All confirmed transactions from the start of a cryptocurrency’s creation are stored in a public ledger. The identities of the coin owners are encrypted, and the system uses other cryptographic techniques to ensure the legitimacy of record keeping. The ledger ensures that corresponding “digital wallets” can calculate an accurate spendable balance. Also, new transactions can be checked to ensure that each transaction uses only coins currently owned by the spender.
The anonymous nature of cryptocurrency transactions makes them well-suited for a host of nefarious activities, such as money laundering and tax evasion. The first cryptocurrency to capture the public imagination was Bitcoin, which was launched in 2009 by an individual or group known under the pseudonym Satoshi Nakamoto. As of September 2015, there were over 14.6 million bitcoins in circulation with a total market value of $3.4 billion. Bitcoin's success has spawned a number of competing cryptocurrencies, such as Litecoin, Namecoin and PPCoin.
Cryptocurrencies are backed by math rather than the word of a government or financial institution. While they, like all currencies, still depend on their perceived value, their scarcity is based on math and cannot be adjusted by any one group or person. They are neither tied to the availability of physical goods, such as gold, nor can they be artificially created by governments or financial institutions like dollars can. Cryptocurrencies use a distributed network to allow for a p2p (peer-to-peer) transaction system without the need for third parties. In order to keep this secure, cryptocurrencies utilize mathematical algorithms and a public ledger.

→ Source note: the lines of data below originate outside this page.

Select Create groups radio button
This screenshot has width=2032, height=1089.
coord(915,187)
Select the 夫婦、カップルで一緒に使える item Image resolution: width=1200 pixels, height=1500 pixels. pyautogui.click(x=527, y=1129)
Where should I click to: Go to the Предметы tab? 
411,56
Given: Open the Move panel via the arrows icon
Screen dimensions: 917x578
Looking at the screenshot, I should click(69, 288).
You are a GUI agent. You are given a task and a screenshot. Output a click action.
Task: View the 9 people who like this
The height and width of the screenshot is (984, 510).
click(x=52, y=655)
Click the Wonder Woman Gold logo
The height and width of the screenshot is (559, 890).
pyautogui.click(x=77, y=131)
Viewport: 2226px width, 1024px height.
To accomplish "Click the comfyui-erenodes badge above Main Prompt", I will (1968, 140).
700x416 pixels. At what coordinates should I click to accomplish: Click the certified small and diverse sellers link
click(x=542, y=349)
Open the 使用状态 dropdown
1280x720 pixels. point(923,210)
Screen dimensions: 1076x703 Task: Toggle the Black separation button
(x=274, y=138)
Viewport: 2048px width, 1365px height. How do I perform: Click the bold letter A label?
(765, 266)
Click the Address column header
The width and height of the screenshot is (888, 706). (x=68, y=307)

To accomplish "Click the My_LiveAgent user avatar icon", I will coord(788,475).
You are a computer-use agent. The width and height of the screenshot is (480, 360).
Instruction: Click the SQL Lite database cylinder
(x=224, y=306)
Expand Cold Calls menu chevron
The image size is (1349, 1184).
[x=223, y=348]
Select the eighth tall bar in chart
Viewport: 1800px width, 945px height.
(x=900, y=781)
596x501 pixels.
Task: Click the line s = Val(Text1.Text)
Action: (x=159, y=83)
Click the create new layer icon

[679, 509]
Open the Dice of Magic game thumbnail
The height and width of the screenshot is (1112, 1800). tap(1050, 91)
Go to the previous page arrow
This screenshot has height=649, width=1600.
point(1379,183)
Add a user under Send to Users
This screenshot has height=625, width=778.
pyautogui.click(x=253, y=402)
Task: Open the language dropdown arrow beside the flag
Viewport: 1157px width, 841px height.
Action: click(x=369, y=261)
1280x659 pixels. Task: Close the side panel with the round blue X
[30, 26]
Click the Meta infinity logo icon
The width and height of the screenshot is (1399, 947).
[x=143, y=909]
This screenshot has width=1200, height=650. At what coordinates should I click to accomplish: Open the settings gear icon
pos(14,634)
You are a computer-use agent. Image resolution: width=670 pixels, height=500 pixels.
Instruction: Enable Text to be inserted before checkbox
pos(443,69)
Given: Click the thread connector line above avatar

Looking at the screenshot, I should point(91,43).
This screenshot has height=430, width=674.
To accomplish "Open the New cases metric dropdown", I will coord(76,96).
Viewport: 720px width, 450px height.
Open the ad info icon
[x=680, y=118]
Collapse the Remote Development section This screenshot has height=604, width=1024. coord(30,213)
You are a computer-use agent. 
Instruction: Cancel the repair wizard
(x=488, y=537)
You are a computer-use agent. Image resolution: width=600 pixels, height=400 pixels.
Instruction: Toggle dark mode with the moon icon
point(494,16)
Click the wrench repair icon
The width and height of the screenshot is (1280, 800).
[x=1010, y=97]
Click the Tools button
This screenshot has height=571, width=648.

National currencies are protected by banks and a variety of government controls that generally work to control inflation, prevent malicious practices, stamp out counterfeiting, adjust related interest rates, and many other important currency management decisions. Cryptocurrency doesn’t have this kind of support (not yet, anyway). It often depends entirely on miners and the encryption process for protection and control. This naturally comes with its own risks, and those risks can make people less willing to invest.